Completa lo siguiente
• A. En el texto sobre Marta y María, ¿dónde estaba sentada María mientras escuchaba la Palabra?
• B. Resume en dos oraciones el texto sobre Marta y María.
• C. Repite el fragmento del texto sobre Marta y María que va desde "Pero el Señor" hasta "con sus obligaciones.".
== Texto proporcionado
Evangelio según San Lucas 10,38-42
Jesús entró en un pueblo, y una mujer que se llamaba Marta lo recibió en su casa.
Tenía una hermana llamada María, que sentada a los pies del Señor, escuchaba su Palabra.
Marta, que estaba muy ocupada con los quehaceres de la casa, dijo a Jesús: "Señor, ¿no te importa que mi hermana me deje sola con todo el trabajo? Dile que me ayude".
Pero el Señor le respondió: "Marta, Marta, te inquietas y te agitas por muchas cosas,
y sin embargo, pocas cosas, o más bien, una sola es necesaria. María eligió la mejor parte, que no le será quitada".
RESONAR DE LA PALABRA
Queridos hermanos:
Algo le pasa a Marta. Tiene tanto que hacer (¿ella sola, o entre las dos?). Son mil detalles para que todo esté bien, para recibir al huésped como debe ser. Pero algo le pasa, algo está mal. Mientras «hace cosas», se siente en tensión, absorbida, inquieta, nerviosa (todo eso significa el verbo que usa Lucas)... Se siente «sola» con la tarea, con sus obligaciones.
====
== Datos en estudio
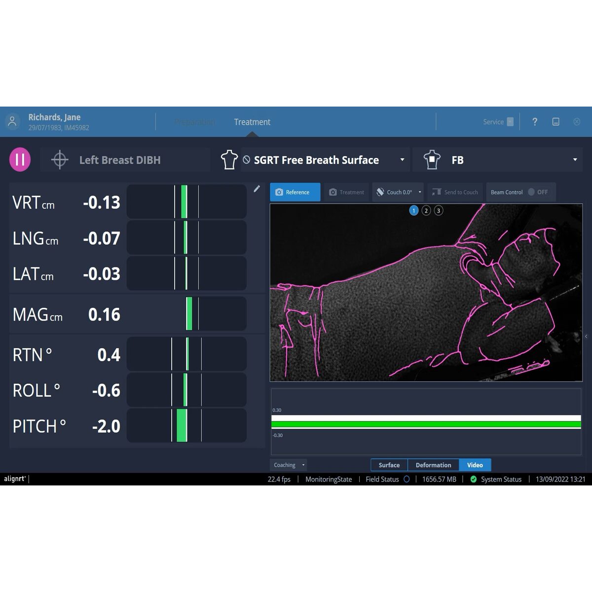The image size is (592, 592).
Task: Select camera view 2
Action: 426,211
====
== Datos en estudio
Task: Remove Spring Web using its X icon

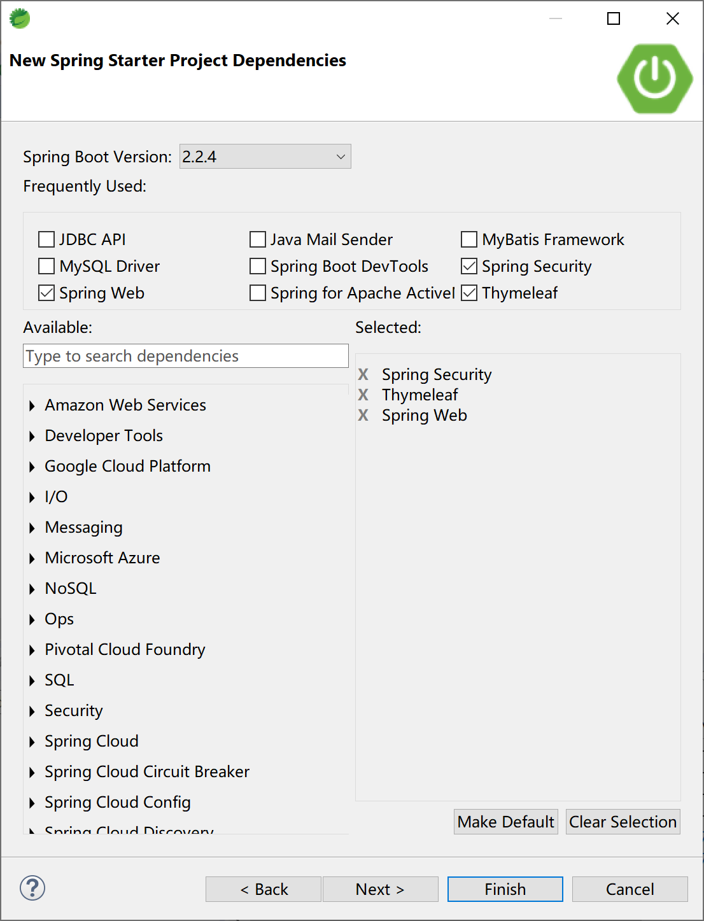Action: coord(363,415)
====
== Datos en estudio
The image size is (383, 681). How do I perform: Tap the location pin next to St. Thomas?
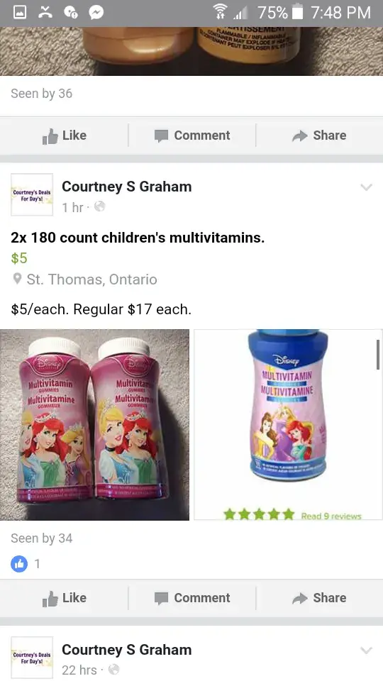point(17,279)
====
Soluciones
• A. A los pies del Señor.

• B. Marta recibe a Jesús en su casa mientras su hermana María se sienta a sus pies para escuchar su Palabra, y Marta, ocupada con los quehaceres, le pide a Jesús que le diga a María que la ayude. Jesús responde que Marta se inquieta por muchas cosas cuando solo una es necesaria y que María eligió la mejor parte, y el comentario posterior señala que Marta se siente inquieta y sola con la tarea.

• C.
Pero el Señor le respondió: "Marta, Marta, te inquietas y te agitas por muchas cosas,
y sin embargo, pocas cosas, o más bien, una sola es necesaria. María eligió la mejor parte, que no le será quitada".
RESONAR DE LA PALABRA
Queridos hermanos:
Algo le pasa a Marta. Tiene tanto que hacer (¿ella sola, o entre las dos?). Son mil detalles para que todo esté bien, para recibir al huésped como debe ser. Pero algo le pasa, algo está mal. Mientras «hace cosas», se siente en tensión, absorbida, inquieta, nerviosa (todo eso significa el verbo que usa Lucas)... Se siente «sola» con la tarea, con sus obligaciones.